In a chapter entitled, “A Tale of Two Jesuits: Leonard Feeney, SJ, and John Courtney Murray, SJ”, Cuddihy suggests that the real animus of Feeney wasn’t non-Catholics  –it was Commonweal Catholics.

Father Feeney’s From the Housetops was was founded not primarily to win Protestant converts but to attack Catholic liberals.  It was to be a weapon in an intra-Catholic quaqrrel. Like its lineal post-Vatican II descendant of twenty years later, L. Brent Bozell’s Triumph magazine, it was created to proclaim an unembarrassed and militant Catholicism and to stem the “leakage” from the Church that was becoming increasingly evident. (p.50).

. . .

It was the growth of these well-bred, tolerant manners, the phenomenon of Irish Catholic “liberal Catholicism,” that Father Feeeney and his Center conceived of themselves as trying to stem. Commonweal magazine was the weekly voice of this liberal Catholicism. A “Commonweal Catholic,” in Feeney’s circle, was a Catholic who was fastidiously discrete about his Catholicism. He was “passing.” A liberal Catholic, Mrs. Clarke writes, is one who always knows “how god should behave. God’s behavior is invariably made to conform with the Liberal’s own fine feelings . . . [he knows] how an incarnate God should talk ad behave . . . [he] does not like the statement “No Salvation Outside the Church” [not because the statement is false but] because “it isn’t nice.” (p. 55).

- Information supplied
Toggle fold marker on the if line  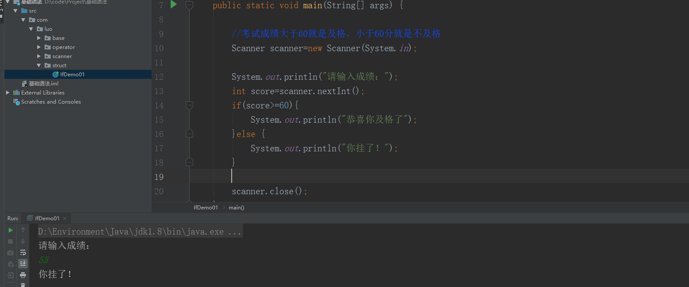[x=189, y=105]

- Challenges
(a) Reproduce the passage on Father Feeney word for word, starting at "Father Feeney’s From" and ending at "increasingly evident. (p.50).".
(b) In the passage on Father Feeney, which publication is called the weekly voice of liberal Catholicism?
(c) Write what comes next in the passage on Father Feeney, picking up after its final sentence.

- The answers
(a)
Father Feeney’s From the Housetops was was founded not primarily to win Protestant converts but to attack Catholic liberals.  It was to be a weapon in an intra-Catholic quaqrrel. Like its lineal post-Vatican II descendant of twenty years later, L. Brent Bozell’s Triumph magazine, it was created to proclaim an unembarrassed and militant Catholicism and to stem the “leakage” from the Church that was becoming increasingly evident. (p.50).

(b) Commonweal magazine

(c)
Cuddihy is quoting Catherine Goddard Clarke, The Loyolas and the Cabots: The Story of the  Boston Heresy Case (1950).  She was the President of the Harvard Center run by Feeney.  I’m trying to get the book.

Three things struck me:

1.  It would be fun to see some of the Commonweal editorials of the time.

2.  The more things change, the more they stay the same.

3.  Some things that aren’t nice are also not true.

More perspective:   Avery Dulles on Father Feeney’s death.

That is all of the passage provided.